Beyond the life lesson that Black Swan events can really happen, for enterprises implementing AI/ML, this brings up an important point to consider. When you define the AI/ML data set, have you considered the business circumstances where that data set may be invalid, either due to an external or internal Black Swan type event? Understanding and defining potential Black Swan events will enable creating guard rails that will signal if the data set is no longer valid due to factors that were not in the data but which have arisen since the ML algorithm was trained.
One way may be to install instant checks of verifiable predicted variables. For example, if Waze had generated estimated car counts or speeds for specific freeway areas during the commute, those could be compared to the actuals. If the real-time variance goes over a specified percentage error rate an alarm could be triggered that could introduce either automated or human intervention. For example, if Waze saw a large number of bad estimates on these test cases in the first day, immediately a message could pop up indicating that “estimates may be long due to unpredictable traffic decreases.” While the accuracy might not have immediately improved, it would warn the customer that normal high levels of accuracy were currently not being delivered.

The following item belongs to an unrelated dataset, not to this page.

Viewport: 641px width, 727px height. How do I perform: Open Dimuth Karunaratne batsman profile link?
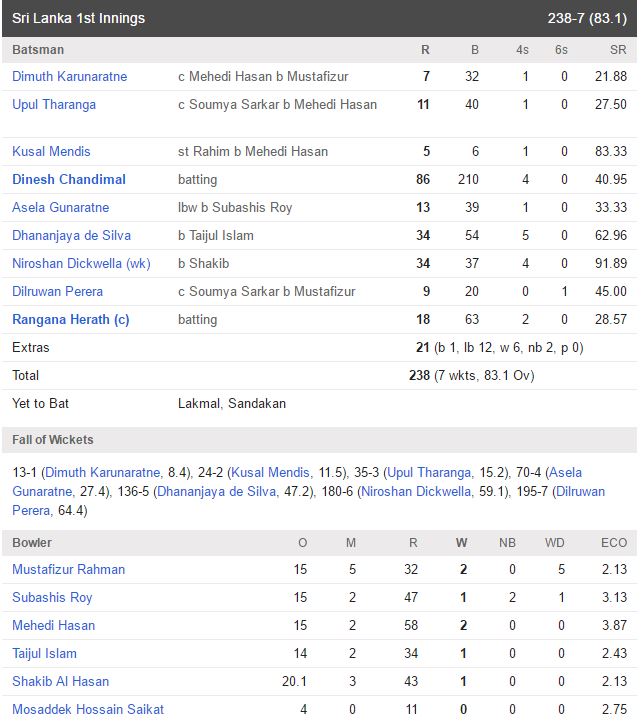pos(70,77)
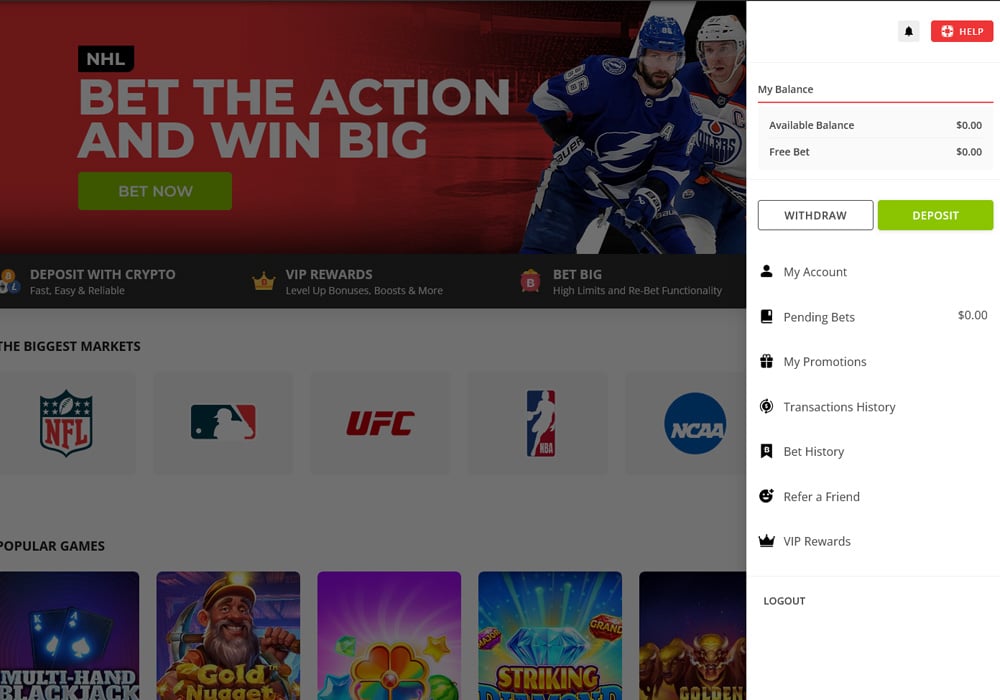This screenshot has width=1000, height=700.
Task: Click the Transactions History icon
Action: coord(767,407)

Another analysis factor is to closely monitor the trending in outcomes. By establishing in-bounds ranges for outcome percentages, major shifts in outcome predictions can be a warning sign also. AI/ML can also be used for the analysis of the aberrations and whether they are a valid change or a change that is outside of the data set model. As the most critical time for algorithms and their predictive value may be in times of stress (like the time on Waze being used by a first responder), understanding the factors in your business and business process that might invalidate the AI/ML models is critical.